| ACTION ITEM |
Of the records that follow, copy only the lines from the line containing "The width and height of the screenshot is (1568, 692)." to the line containing "You are a computer-use agent. The", both included, exactly as written.

== DATA EXCERPTS ==

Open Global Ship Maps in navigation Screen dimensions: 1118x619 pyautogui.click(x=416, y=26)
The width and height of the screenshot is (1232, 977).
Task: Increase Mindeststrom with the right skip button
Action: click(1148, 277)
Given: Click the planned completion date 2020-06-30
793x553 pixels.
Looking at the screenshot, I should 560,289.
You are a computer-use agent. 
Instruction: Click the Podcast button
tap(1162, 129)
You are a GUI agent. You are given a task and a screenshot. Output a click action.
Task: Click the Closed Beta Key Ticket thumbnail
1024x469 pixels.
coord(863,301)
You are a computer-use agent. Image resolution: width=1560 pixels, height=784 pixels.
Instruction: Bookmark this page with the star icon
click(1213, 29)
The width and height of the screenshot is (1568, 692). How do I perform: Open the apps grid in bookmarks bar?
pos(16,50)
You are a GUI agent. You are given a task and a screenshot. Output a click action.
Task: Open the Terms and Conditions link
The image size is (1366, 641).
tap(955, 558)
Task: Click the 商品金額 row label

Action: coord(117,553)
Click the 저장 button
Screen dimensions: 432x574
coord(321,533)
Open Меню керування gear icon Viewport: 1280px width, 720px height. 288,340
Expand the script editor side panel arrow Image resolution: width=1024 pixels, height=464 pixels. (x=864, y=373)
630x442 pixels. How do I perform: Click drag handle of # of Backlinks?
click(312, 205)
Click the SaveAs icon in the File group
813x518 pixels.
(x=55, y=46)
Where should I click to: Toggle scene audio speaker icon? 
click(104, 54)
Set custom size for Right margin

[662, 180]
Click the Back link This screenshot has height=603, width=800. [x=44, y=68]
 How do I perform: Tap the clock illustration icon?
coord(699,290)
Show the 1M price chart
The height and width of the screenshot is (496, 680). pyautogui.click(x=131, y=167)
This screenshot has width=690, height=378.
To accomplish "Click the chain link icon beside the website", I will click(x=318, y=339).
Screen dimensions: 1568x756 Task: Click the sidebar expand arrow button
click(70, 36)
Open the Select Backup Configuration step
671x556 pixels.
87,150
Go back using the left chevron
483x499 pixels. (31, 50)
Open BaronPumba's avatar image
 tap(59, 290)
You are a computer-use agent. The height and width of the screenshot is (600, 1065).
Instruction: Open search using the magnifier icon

===

| YOUR RESPONSE |
The width and height of the screenshot is (1568, 692). How do I perform: Open the apps grid in bookmarks bar?
pos(16,50)
You are a GUI agent. You are given a task and a screenshot. Output a click action.
Task: Open the Terms and Conditions link
The image size is (1366, 641).
tap(955, 558)
Task: Click the 商品金額 row label

Action: coord(117,553)
Click the 저장 button
Screen dimensions: 432x574
coord(321,533)
Open Меню керування gear icon Viewport: 1280px width, 720px height. 288,340
Expand the script editor side panel arrow Image resolution: width=1024 pixels, height=464 pixels. (x=864, y=373)
630x442 pixels. How do I perform: Click drag handle of # of Backlinks?
click(312, 205)
Click the SaveAs icon in the File group
813x518 pixels.
(x=55, y=46)
Where should I click to: Toggle scene audio speaker icon? 
click(104, 54)
Set custom size for Right margin

[662, 180]
Click the Back link This screenshot has height=603, width=800. [x=44, y=68]
 How do I perform: Tap the clock illustration icon?
coord(699,290)
Show the 1M price chart
The height and width of the screenshot is (496, 680). pyautogui.click(x=131, y=167)
This screenshot has width=690, height=378.
To accomplish "Click the chain link icon beside the website", I will click(x=318, y=339).
Screen dimensions: 1568x756 Task: Click the sidebar expand arrow button
click(70, 36)
Open the Select Backup Configuration step
671x556 pixels.
87,150
Go back using the left chevron
483x499 pixels. (31, 50)
Open BaronPumba's avatar image
 tap(59, 290)
You are a computer-use agent. The height and width of the screenshot is (600, 1065).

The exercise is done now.